Database Glossary

Databases involve a variety of important terms and concepts that are crucial for understanding how data is stored, managed, and accessed

Basic Concepts

Database:
- An organized collection of data, generally stored and accessed electronically from a computer system.
DBMS(Database Management System):
- Software that interacts with end users, applications, and the database itself to capture and analyze data. Examples include MySQL, PostgreSQL, Oracle, and MongoDB.
Schema:
- The structure of a database, defined in a formal language supported by the DBMS. It includes the tables, fields, relationships, views, indexes, and other elements

Data Models

Relational Models
- Organizes data into tables(relations) with rows and columns. Each table represents an entity, and each row represents a record.
- SQL(Structured Query Language) is used to interact with relational databases
NoSQL
- A broad class of database systems that are not relational. NoSQL databases can be document-based, key-value stores, wide-column stores, or graph databases
- Examples: MongoDB(document), Redis (key-value), Cassandra(wide-column), Neo4j (graph)

Key Concepts

Table:
- A collection of related data entries in a relational database, consisting of rows and columns
Row(Tuple):
- A single record in a table, representing a single data item.
Column (Attribute):
- A single field in a table, representing a data attribute
Primary Key:
- A unique identifier for a row in a table, ensuring that each record can be uniquely identified
Foreign Key:
- An attribute in a table that creates a link between two tables. It corresponds to the primary key in another table
Index:
- A database object that improves the speed of data retrieval operations on a table. It is created on one or more columns of a table

Transactions and Concurrency

Transaction:
- A unit of work that is performed against a database.

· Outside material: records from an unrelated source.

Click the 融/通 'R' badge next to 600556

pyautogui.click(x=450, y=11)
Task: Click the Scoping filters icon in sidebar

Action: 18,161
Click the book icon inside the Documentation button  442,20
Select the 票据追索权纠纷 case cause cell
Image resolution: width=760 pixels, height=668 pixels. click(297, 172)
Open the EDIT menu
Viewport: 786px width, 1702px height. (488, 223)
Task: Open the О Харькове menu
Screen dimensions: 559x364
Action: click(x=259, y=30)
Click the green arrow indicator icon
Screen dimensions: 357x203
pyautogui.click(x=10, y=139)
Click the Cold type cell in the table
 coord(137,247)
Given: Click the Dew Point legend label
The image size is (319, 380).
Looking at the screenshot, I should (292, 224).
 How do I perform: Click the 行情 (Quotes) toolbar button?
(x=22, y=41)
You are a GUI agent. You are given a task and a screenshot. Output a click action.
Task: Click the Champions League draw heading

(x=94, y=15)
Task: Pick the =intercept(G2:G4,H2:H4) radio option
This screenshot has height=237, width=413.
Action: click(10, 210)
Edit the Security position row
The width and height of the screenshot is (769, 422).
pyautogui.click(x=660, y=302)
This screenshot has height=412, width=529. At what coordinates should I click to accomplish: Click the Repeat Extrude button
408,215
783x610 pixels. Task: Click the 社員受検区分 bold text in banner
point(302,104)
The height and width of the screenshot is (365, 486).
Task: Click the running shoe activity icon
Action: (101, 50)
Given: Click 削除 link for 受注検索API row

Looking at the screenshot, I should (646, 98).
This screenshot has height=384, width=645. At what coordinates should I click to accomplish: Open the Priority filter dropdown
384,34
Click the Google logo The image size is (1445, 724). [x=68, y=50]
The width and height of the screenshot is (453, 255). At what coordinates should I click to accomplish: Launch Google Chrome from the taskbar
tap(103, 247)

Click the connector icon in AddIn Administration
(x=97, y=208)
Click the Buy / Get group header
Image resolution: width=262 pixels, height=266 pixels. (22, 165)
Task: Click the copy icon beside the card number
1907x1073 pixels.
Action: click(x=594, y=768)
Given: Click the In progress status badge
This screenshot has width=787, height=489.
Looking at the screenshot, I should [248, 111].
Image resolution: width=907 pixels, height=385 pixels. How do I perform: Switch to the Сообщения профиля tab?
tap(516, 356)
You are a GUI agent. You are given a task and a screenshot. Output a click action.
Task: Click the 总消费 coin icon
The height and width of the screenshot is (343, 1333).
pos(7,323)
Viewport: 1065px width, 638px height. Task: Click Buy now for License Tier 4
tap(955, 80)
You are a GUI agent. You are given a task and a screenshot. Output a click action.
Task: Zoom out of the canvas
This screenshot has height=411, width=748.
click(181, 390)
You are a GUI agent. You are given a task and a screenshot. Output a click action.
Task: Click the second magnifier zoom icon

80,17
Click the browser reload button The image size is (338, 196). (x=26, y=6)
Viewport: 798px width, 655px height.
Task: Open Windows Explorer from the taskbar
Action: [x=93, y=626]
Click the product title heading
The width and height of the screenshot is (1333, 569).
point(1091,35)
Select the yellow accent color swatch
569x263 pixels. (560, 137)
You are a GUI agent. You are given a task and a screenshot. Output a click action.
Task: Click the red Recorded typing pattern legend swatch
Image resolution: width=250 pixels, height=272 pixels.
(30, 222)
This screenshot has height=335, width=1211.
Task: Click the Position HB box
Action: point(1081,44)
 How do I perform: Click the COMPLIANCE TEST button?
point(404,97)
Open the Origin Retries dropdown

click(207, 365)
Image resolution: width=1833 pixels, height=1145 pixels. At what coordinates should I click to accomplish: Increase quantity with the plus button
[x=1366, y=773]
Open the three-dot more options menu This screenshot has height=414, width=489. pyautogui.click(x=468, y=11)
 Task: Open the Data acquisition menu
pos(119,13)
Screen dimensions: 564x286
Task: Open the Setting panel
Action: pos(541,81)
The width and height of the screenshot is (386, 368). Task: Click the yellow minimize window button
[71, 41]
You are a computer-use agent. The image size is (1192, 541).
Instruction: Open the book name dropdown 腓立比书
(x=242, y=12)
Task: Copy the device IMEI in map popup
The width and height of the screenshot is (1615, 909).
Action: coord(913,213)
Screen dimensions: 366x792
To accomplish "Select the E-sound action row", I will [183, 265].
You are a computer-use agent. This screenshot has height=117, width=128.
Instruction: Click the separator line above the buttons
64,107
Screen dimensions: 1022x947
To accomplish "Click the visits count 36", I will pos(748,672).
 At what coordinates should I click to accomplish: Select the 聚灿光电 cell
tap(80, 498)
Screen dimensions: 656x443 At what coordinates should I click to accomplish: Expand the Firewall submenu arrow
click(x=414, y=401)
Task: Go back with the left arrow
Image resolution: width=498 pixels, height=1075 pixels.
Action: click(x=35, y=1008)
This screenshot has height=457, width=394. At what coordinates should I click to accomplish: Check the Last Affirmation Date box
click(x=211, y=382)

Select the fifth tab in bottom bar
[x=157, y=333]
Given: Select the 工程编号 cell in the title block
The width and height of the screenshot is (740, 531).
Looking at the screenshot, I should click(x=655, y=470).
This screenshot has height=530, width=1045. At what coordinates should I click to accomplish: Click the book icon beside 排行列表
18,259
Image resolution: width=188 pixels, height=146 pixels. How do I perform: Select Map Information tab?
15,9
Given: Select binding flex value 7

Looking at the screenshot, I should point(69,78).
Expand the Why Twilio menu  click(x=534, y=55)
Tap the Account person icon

It is often a sequence of operations performed as a single logical unit of work
- ACID Properties
  - Atomicity: Ensures that all operations within a transaction are completed; if not the transaction is aborted
  - Consistency: Ensures that the database remains in a consistent state before and after the transaction
  - Isolation: Ensures that transactions are securely and independently processed at the same time without interface
  - Durability: Ensures that the results of a completed transacition are permanently stored in the database.
Locking:
- Mechanism to control concurrent access to data in a database. Locks can be applied to rows, pages or tables to ensure data integrity
Dead Lock:
- A situation where two or more transactions are waiting for each other to release locks, resulting in a standstill for long time

Database Design

Normalization:
- The process of organizing the fields and tables of a relational database to minimize redundancy and dependecy. Normal forms(1NF, 2NF, 3NF, etc..)
Denormalization:
- The process of adding redundancy to a database design to improve read performance at the cost of write performance and data integrity
ER Model(Entity-Relationship Model):
- A data modeling techinque used to visualize the database structure. It involves entities (objects) and relationship between them

Advanced Concepts

Replication:
- The process of copying and maintaining database objects, such as tables in multiple database instances to ensure data availability and reliability
Sharding
- The practice of partioning data across multiple databases to improve perfromance and scalibilty
Partioning:
- The division of a database or its components into smaller, more manageable pieces called partitions
Backup and Recovery
- Techniques for creating copies of the database to proect against data loss and for restoring the database to consistent state after a failure
ETL(Extract, Transform, Load):
- A prcoess in data warehousing that involves extracting data from different sources, transforming it into a suitable format, and loadiing it into a data warehouse

Normalization in Depth

Normalization is a systematic approach to organizing data in a database to reduce redundancy and improve data integrity. It involves dividing large tables into smaller, related tables and defining relationships between them. The process of normalization is guided by various normal forms, each addressing specific issues related to data redundancy and dependency. Here is an in-depth look at normalization, from basics to advanced concepts.

Basics of Normalization

1. First Normal Form (1NF):

Definition: A table is in 1NF if all columns contain only atomic (indivisible) values, and each column contains values of a single type.
Goals: Eliminate repeating groups and ensure that each column contains atomic values.
Example: A table with columns for CustomerID, OrderID, and a list of ProductIDs is not in 1NF. To normalize, split the ProductIDs into separate rows.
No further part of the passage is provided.